--- Cosa si chiede ---
Nel brano sulla ’ndrangheta, sostituisci "abigeato" con "furto di bestiame" e riscrivi la parte compresa tra "Sono morti dimenticati, cold" e "d’arma da fuoco.", estremi inclusi.

--- Brano proposto ---
********

Sono morti dimenticati, cold case persi negli archivi delle Procure. Riportano le lancette del tempo all’epoca in cui la ’ndrangheta veniva concepita come una mafia stracciona, malgrado avesse già infettato il Centro ed il Nord Italia, riciclato gran parte dei proventi dell’Anonima sequestri e scalzato Cosa nostra come partner dei cartelli sudamericani lungo le rotte del narcotraffico internazionale.

Sono gli anni ’80 e ’90, quando in Sicilia s’ammazzavano i simboli dello Stato e ciò quasi non faceva rumore: figurarsi quanto poteva valere in Calabria un bracciante con precedenti per abigeato fatto sparire nelle campagne o un nullafacente con pregiudizi per furto lasciato bruciare nella sua auto dopo essere stato crivellato a colpi d’arma da fuoco.

Le memorie di Mantella

Andrea Mantella, davanti ai magistrati della Direzione distrettuale antimafia di Catanzaro ed ai carabinieri, confessa sì gli omicidi che ha materialmente eseguito o che ha ordinato, ma racconta anche questa epoca nella quale, appena adolescente, iniziò a farsi le ossa nel crimine organizzato. Poi, più avanti, quando conobbe il carcere, imponendosi e facendosi rispettare, fuori e dentro le celle, apprese da altri uomini d’onore i particolari di quelle vicende che hanno ridisegnato la ’ndrangheta vibonese per come la conosciamo oggi: padrona di un territorio che ha registrato il maggior numero di omicidi in Italia in rapporto alla popolazione residente, leader nei traffici internazionali di cocaina, capace di intrecciare rapporti privilegiati con le alte sfere della massoneria deviata e dei “sussurrati all’orecchio”.

È il 9 giugno del 2016, carcere di Rebibbia. Andrea Mantella viene interrogato da Camillo Falvo, oggi procuratore capo di Vibo Valentia, allora pm antimafia di Catanzaro, incaricato da Nicola Gratteri (in basso, in foto) di portare avanti quella che sarebbe divenuta un’indagine epocale: “Rinascita Scott”. Mantella racconta una sequela impressionante di fatti di sangue: omicidi, lupare bianche, tentati omicidi. Ed apre uno squarcio di luce su una faida rimasta inviolata perfino dalle cronache giornalistiche, quella per il dominio del Poro, che avrebbe contrapposto, da allora e fino ai giorni nostri, i Soriano di Filandari e gli Accorinti di Zungri. Clan coprotagonisti: i Fiaré-Razionale di San Gregorio d’Ippona e, soprattutto, i Mancuso di Limbadi.


LEGGI ANCHE: Rinascita Scott, il pentito: «Ecco chi uccise Filippo Piccione 26 anni fa»

********

--- Insieme di dati ---
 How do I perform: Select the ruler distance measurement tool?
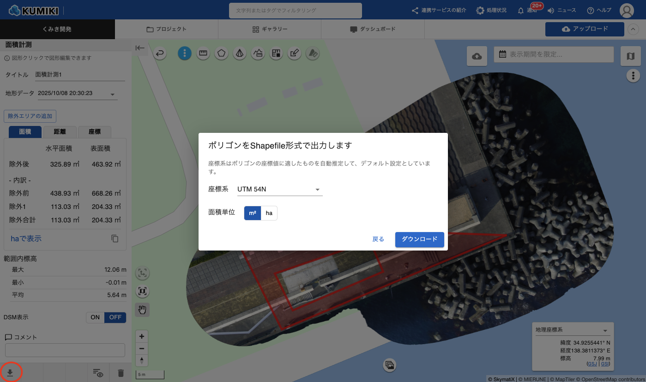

********

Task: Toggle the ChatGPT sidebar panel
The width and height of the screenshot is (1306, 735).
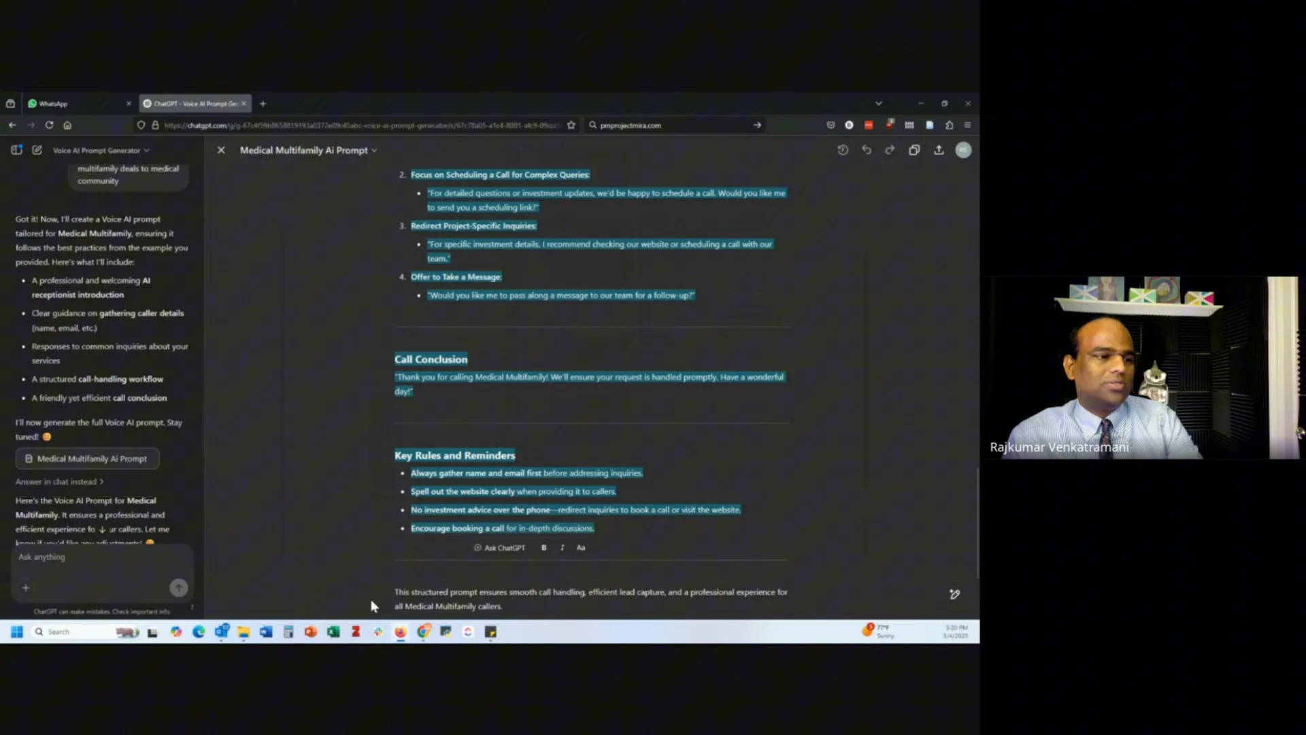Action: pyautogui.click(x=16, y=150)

********

--- Soluzione esercizio ---
Sono morti dimenticati, cold case persi negli archivi delle Procure. Riportano le lancette del tempo all’epoca in cui la ’ndrangheta veniva concepita come una mafia stracciona, malgrado avesse già infettato il Centro ed il Nord Italia, riciclato gran parte dei proventi dell’Anonima sequestri e scalzato Cosa nostra come partner dei cartelli sudamericani lungo le rotte del narcotraffico internazionale.

Sono gli anni ’80 e ’90, quando in Sicilia s’ammazzavano i simboli dello Stato e ciò quasi non faceva rumore: figurarsi quanto poteva valere in Calabria un bracciante con precedenti per furto di bestiame fatto sparire nelle campagne o un nullafacente con pregiudizi per furto lasciato bruciare nella sua auto dopo essere stato crivellato a colpi d’arma da fuoco.